== Input data

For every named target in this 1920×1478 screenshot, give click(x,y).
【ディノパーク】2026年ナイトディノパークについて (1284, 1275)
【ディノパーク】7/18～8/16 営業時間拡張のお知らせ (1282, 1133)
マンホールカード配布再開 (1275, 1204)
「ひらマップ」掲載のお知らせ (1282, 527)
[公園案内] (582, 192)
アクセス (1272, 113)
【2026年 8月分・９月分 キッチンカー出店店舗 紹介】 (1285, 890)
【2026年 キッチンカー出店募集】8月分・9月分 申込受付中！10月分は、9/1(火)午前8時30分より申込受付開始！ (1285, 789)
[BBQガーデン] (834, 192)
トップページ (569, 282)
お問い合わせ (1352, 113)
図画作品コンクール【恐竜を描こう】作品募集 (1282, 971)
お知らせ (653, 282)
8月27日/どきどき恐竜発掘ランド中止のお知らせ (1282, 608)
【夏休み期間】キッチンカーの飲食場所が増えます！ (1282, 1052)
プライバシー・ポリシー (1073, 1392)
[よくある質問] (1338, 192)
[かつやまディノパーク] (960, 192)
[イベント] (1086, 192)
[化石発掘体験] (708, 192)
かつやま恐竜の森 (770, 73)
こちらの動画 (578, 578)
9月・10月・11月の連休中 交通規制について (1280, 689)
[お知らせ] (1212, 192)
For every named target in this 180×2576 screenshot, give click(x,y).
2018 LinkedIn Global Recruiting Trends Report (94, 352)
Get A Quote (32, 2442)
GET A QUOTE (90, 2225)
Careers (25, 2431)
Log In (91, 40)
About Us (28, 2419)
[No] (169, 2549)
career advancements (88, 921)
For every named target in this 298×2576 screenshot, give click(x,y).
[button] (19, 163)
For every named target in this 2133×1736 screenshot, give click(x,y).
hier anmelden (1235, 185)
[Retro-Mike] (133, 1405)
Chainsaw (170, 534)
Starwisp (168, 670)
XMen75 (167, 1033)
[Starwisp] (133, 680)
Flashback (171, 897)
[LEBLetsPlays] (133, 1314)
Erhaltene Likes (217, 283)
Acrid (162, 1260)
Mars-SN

====

> What you should do:
To answer, copy each line from the material above that has the word "click".

> Exercise response:
For every named target in this 1920×1478 screenshot, give click(x,y).
For every named target in this 180×2576 screenshot, give click(x,y).
For every named target in this 298×2576 screenshot, give click(x,y).
For every named target in this 2133×1736 screenshot, give click(x,y).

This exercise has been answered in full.